Sunday, March 1, 2009

The Secrets of Thialf



The Medicine Wheel is central to the culture of the Plains Indians in North America. It is a sacred symbol for all knowledge. The eye-shaped Medicine Wheel shown here was printed in the TIPI Newsletter.


The Thialf Hall in the Netherlands is a state-of-the-art skating rink where major international competitions are held.

[Please see also post March 3, 2008, 'A Win-Win Situation', where I hinted at the imminent demise of a certain right-wing politician in the Netherlands, only now, a year later, to be proven quite inaccurate in my forecast, as a new poll suggests that his right-wing party would WIN elections in the Kingdom of the Netherlands if they were held today; this same personality has just enjoyed publicity on right-wing talk shows and with conservative groups in the United States, after being refused entrance to the United Kingdom, where he had been invited to screen his anti-Islam movie in the House of Lords - so let's keep an eye, so to speak, on these new alliances!]

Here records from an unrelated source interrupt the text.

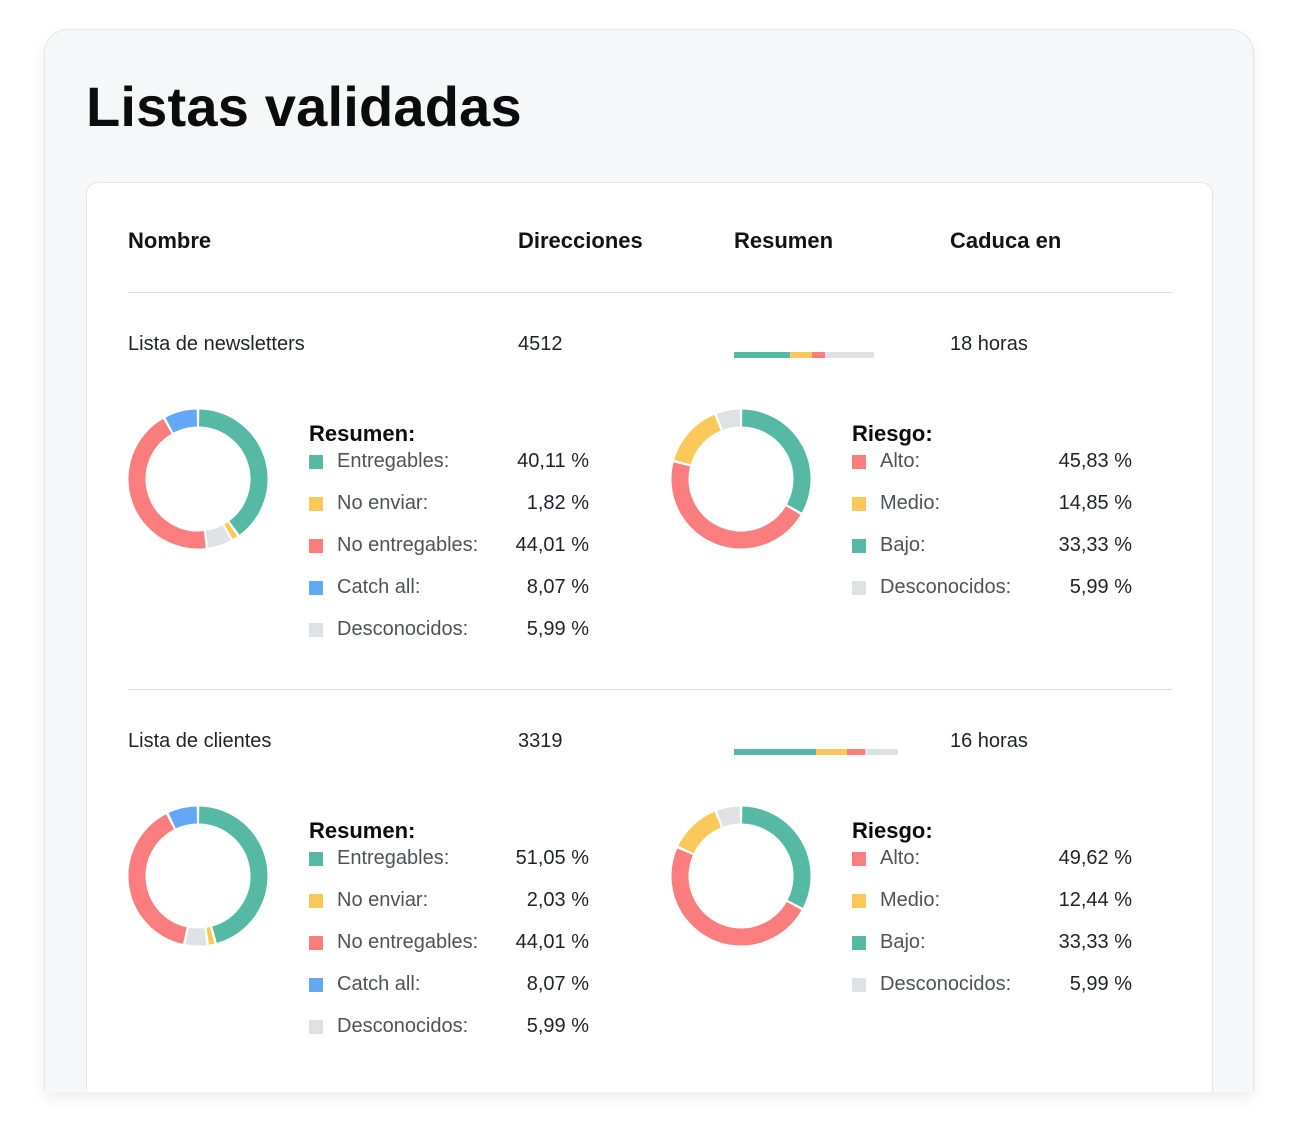  Describe the element at coordinates (580, 240) in the screenshot. I see `header-addresses: Direcciones` at that location.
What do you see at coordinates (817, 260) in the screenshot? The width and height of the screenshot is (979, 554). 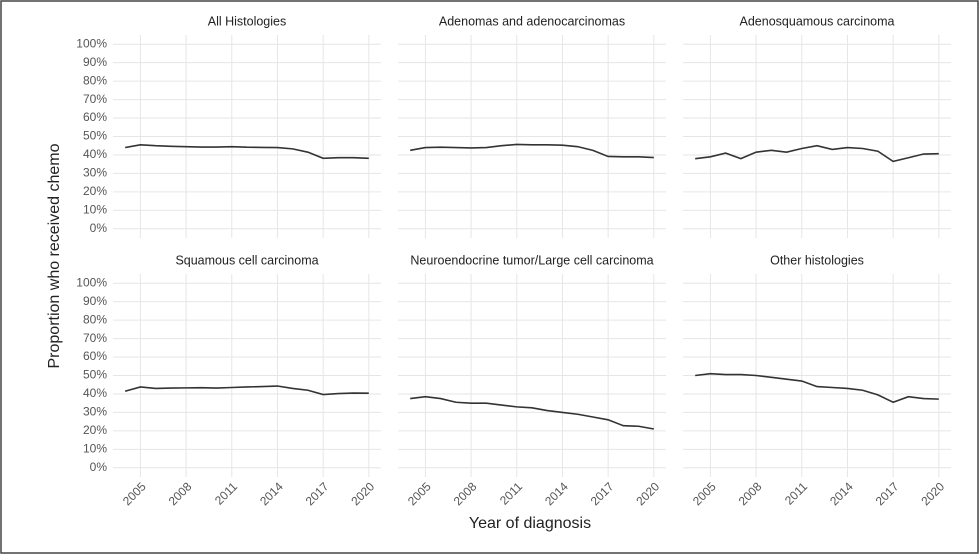 I see `facet-title: Other histologies` at bounding box center [817, 260].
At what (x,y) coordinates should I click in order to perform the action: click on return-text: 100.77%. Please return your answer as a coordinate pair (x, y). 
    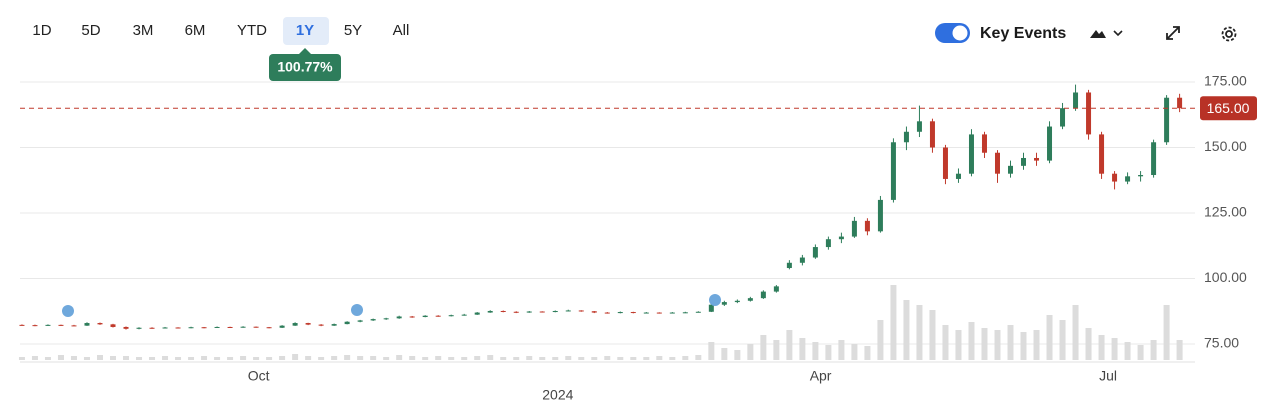
    Looking at the image, I should click on (305, 67).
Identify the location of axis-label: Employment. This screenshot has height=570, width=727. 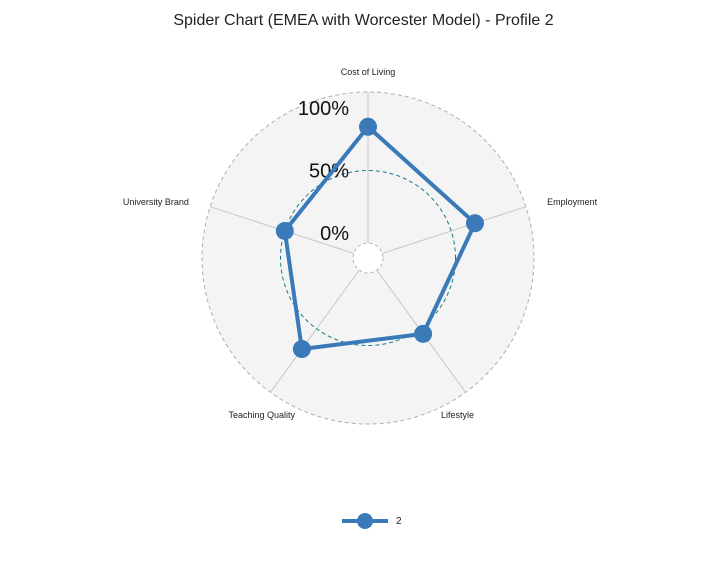
(572, 202).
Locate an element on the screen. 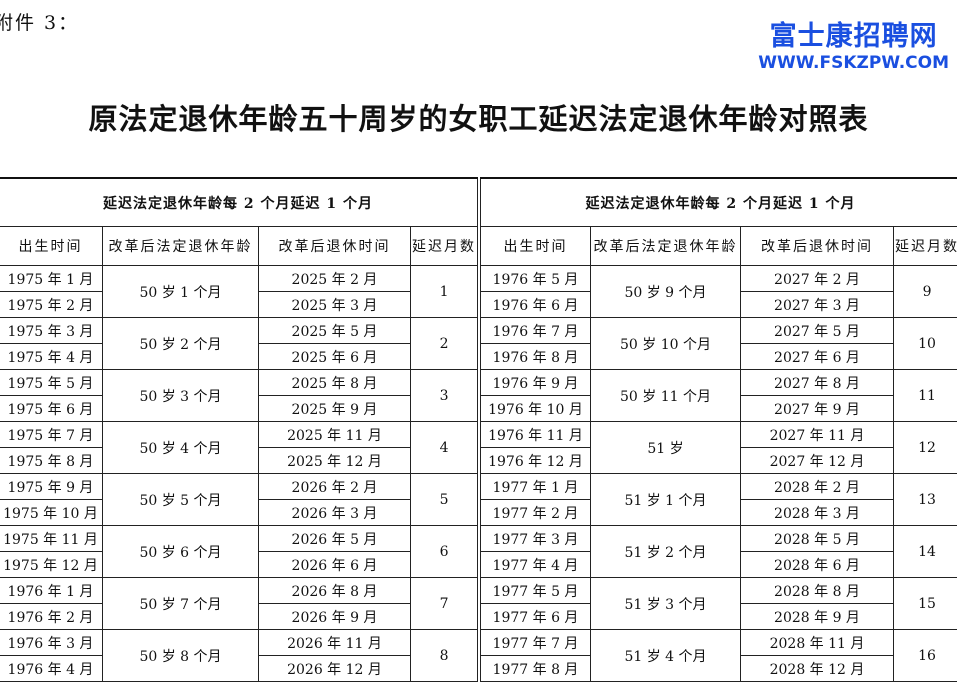 This screenshot has width=957, height=689. delay-months-cell: 12 is located at coordinates (924, 448).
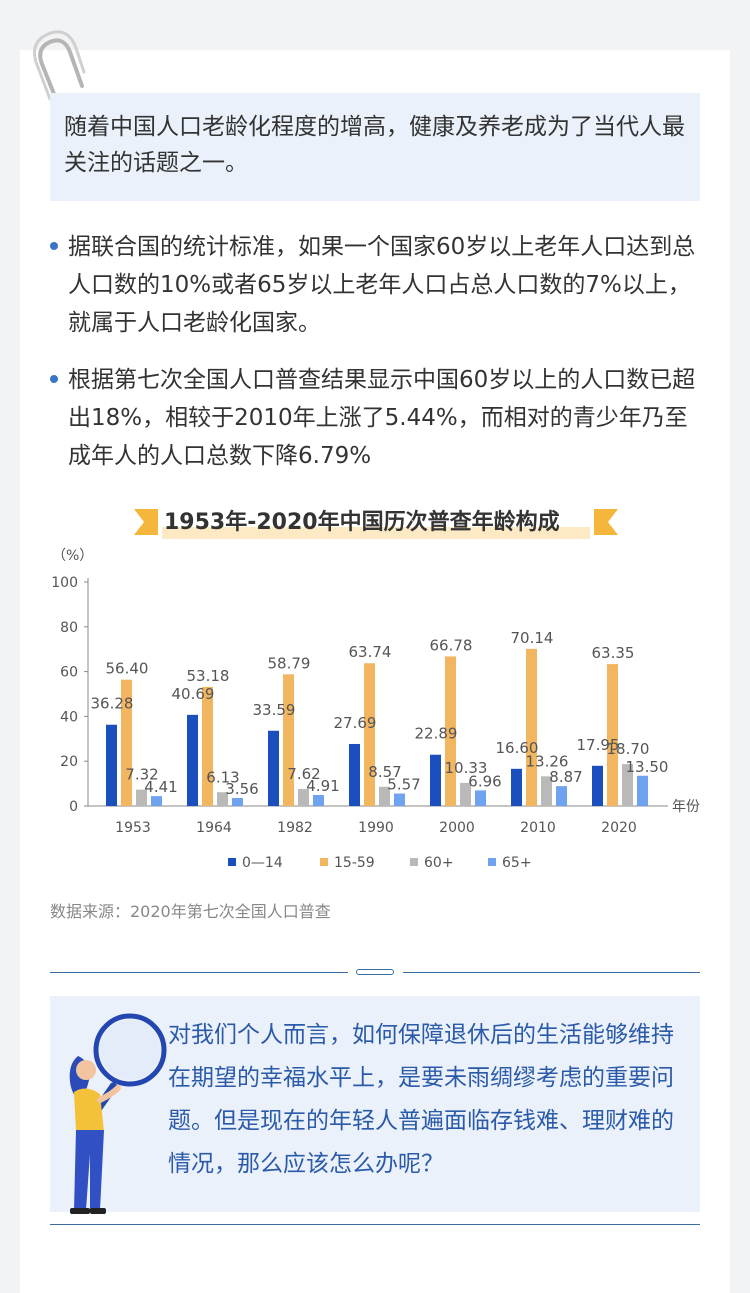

The Thialf covered oval arena was named after Thialfi, servant to the Nordic God Thor ("the chief defender of the gods and of humans against the evil forces of the giants and chaos" Encyclopedia Britannica Vol 5 p.215). Thor is more commonly known today as the God of Thunder. The climate control system applied in the Thialf Hall is depicted below.


The smaller photo showing the Medicine Wheel again also carries a computer view of one of my eyes (an image I recalled while studying the technical information about the ice-skating arena) the results of an examination carried out to assess the potential benefits of 'night lenses': contact lenses to be worn while sleeping. These relatively large inserts alter the surface of your eye during the night, allowing something close to normal vision during the day. I did try them for a spell, but abandoned the night lenses after I discovered that, after dark, the lights of oncoming cars were refracted into blinding displays, like lightning.